Error: BackendNotAvailableError (code LEX_ERR_MONITOR_002)

Cause: The configured monitoring backend requires an optional dependency that is not installed.

Fix: Install the required extra:

Terminal window
# For Prometheus
uv add "lexigram-monitor[prometheus]"
# For OpenTelemetry
uv add "lexigram-monitor[otel]"
# For system metrics
uv add "lexigram-monitor[system]"

Error: MetricNotFoundError (code LEX_ERR_MONITOR_003)

Cause: Attempting to access a metric that hasn’t been created yet.

Fix: Create the metric before accessing it:

from lexigram.monitor import Counter
provider = await container.resolve(MonitorProvider)
# Create first
counter = provider.create_counter("my_metric", "My metric")
# Then access
metric = provider.metrics_collector.get_metric("my_metric")
if metric is not None:
metric.increment()

Error: InvalidMetricError (code LEX_ERR_MONITOR_004)

Cause: Metric creation failed — invalid name, negative bucket boundaries, or reserved label names.

Fix: Verify metric name follows the prefix naming convention and label values are valid strings:

# Metric names must not be empty
counter = provider.create_counter("", "desc") # raises InvalidMetricError
# Histogram buckets must be positive
histogram = provider.create_histogram("latency", "Latency", buckets=[-1, 0]) # raises InvalidMetricError

Error: SpanNotFoundError (code LEX_ERR_MONITOR_006)

Cause: Trying to access a span that was never created or has already been flushed.

Fix: Check span existence before access:

tracer = await container.resolve(TracerProtocol)
spans = tracer.get_all_spans()
if len(spans) > 0:
first_span = spans[0]

Error: OSError: [Errno 48] Address already in use (or OSError: [Errno 98] on Linux)

Cause: The Prometheus metrics server port is already in use by another process.

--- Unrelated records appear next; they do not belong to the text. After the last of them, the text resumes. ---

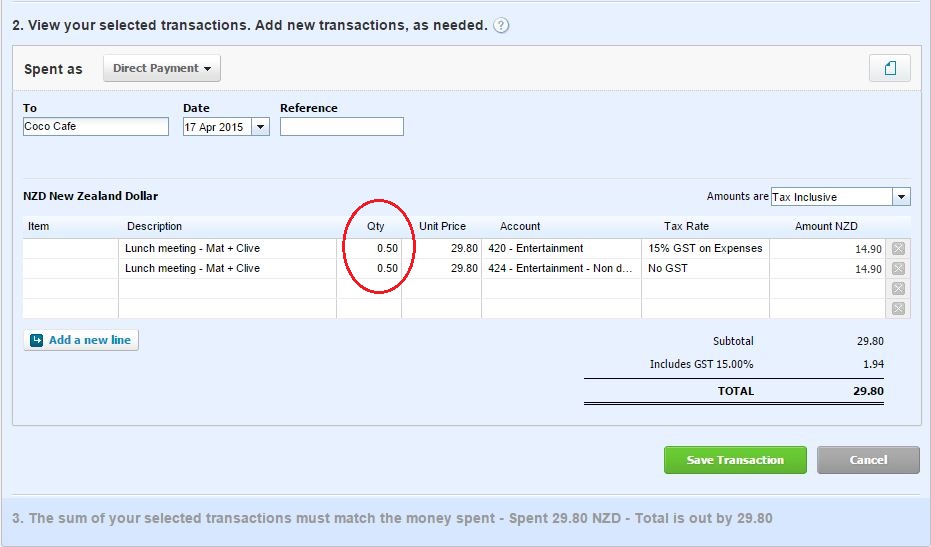The image size is (931, 547).
Task: Click the empty Reference input field
Action: (x=341, y=127)

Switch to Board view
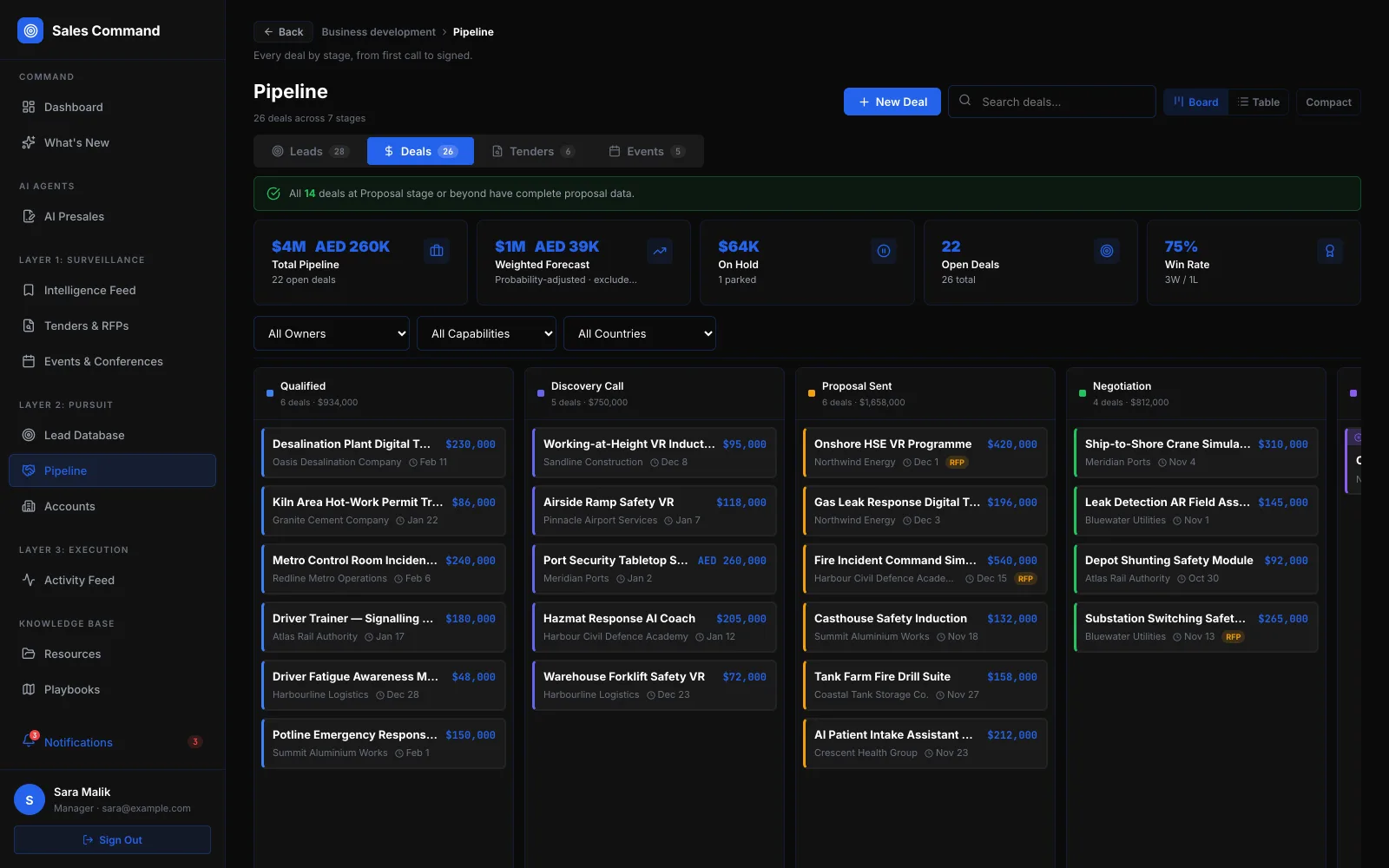(1196, 102)
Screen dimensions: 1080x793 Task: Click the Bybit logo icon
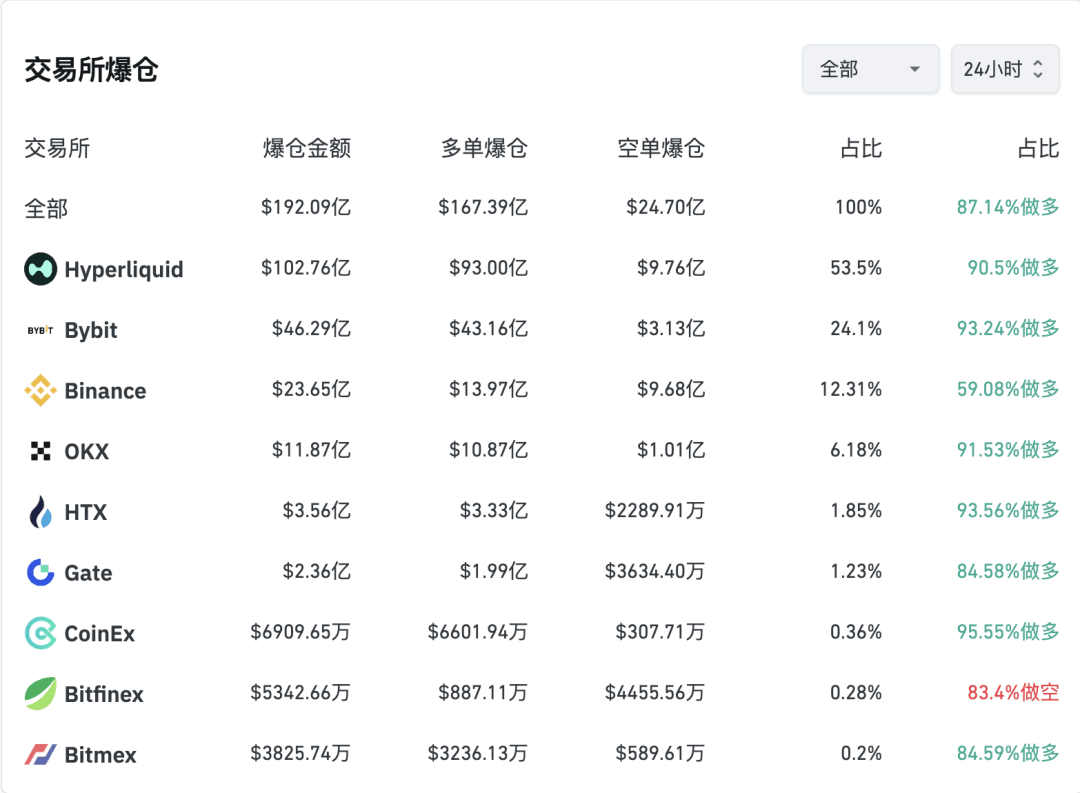pyautogui.click(x=41, y=330)
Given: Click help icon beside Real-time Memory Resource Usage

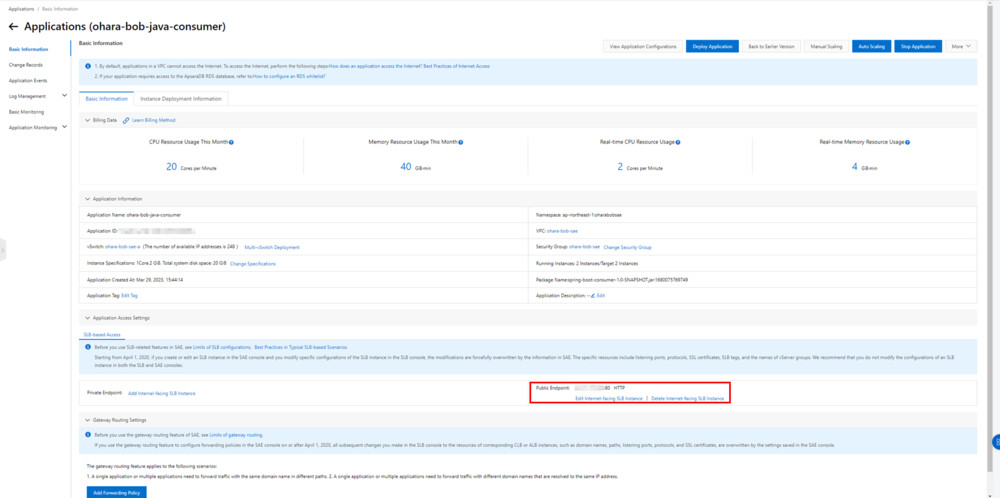Looking at the screenshot, I should coord(907,143).
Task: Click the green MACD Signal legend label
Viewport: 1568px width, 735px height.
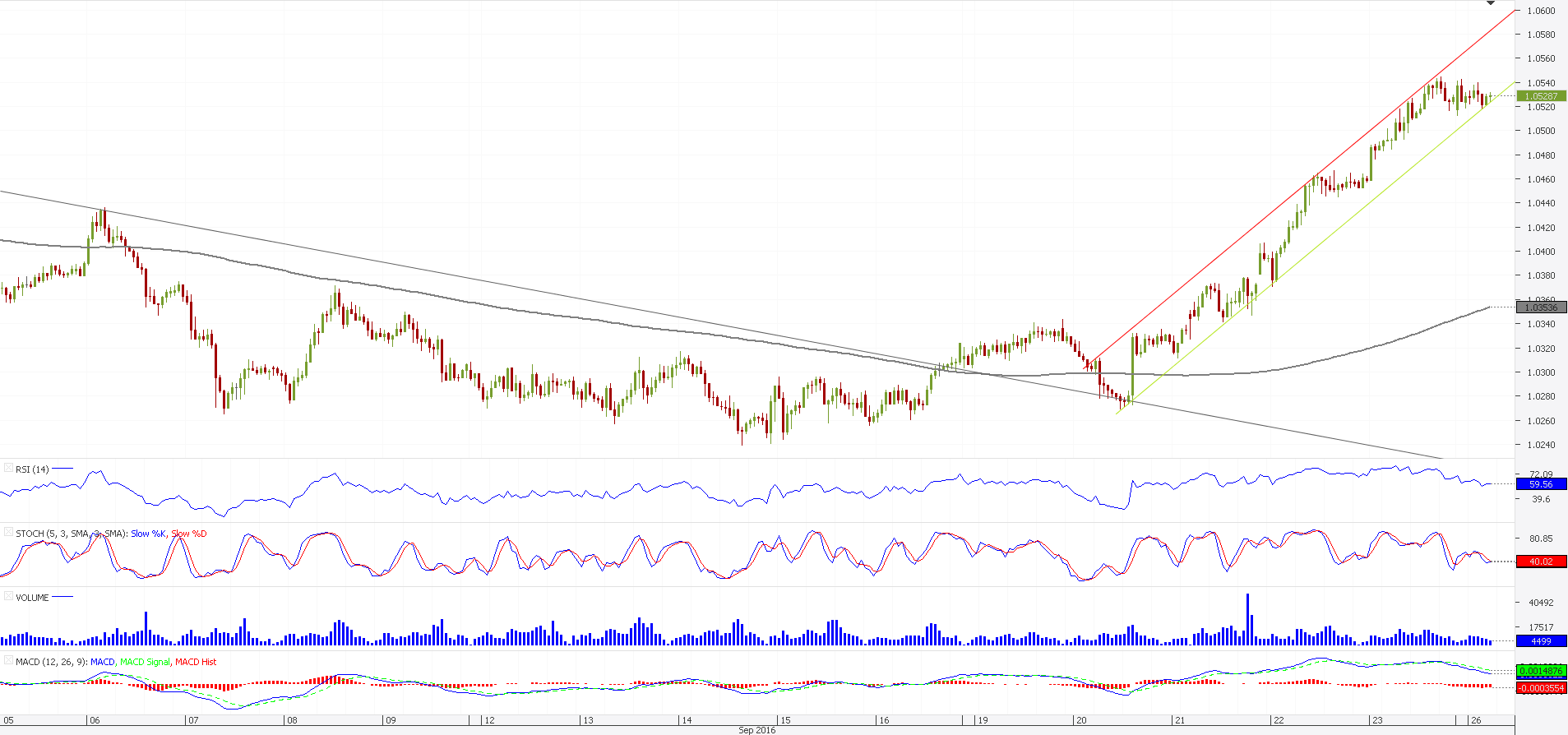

Fix: Change the port in config:

monitor:
prometheus:
port: 8001 # change from default 8000

Cause 1: PrometheusMiddleware is not wrapped around your web ASGI app:

from lexigram.monitor.middleware import PrometheusMiddleware
# Wrap the web ASGI app:
web_app = await container.resolve(WebProvider).get_app()
app = PrometheusMiddleware(web_app, path="/metrics")

Cause 2: No metrics have been created or incremented yet. Verify by calling provider.metrics_collector.get_all_metrics().

Cause 3: The Prometheus backend is not configured. Ensure backend_type: prometheus is set in config.

Cause: The OpenTelemetry exporter is misconfigured or unreachable.

Fix: Check the OTLP endpoint URL and network connectivity:

Terminal window
# Verify the collector is reachable
curl -v http://otel-collector:4318/v1/traces
# Enable debug logging
export LEX_MONITOR__DEBUG=true

For development, use the console exporter:

monitor:
opentelemetry:
tracing_exporters:
- type: console

Cause: No health checks have been registered with HealthCheckRegistry.

Fix: Register at least one health check:

from lexigram.monitor.health import (
HealthCheckRegistry,
FunctionHealthCheck,
)
registry = await container.resolve(HealthCheckRegistry)
registry.register("app", FunctionHealthCheck(check_fn=lambda: True))

Cause: SLOMonitor has no observations recorded for the SLO window.

Fix: Call slo_monitor.record_observation(success=True) for each operation being measured.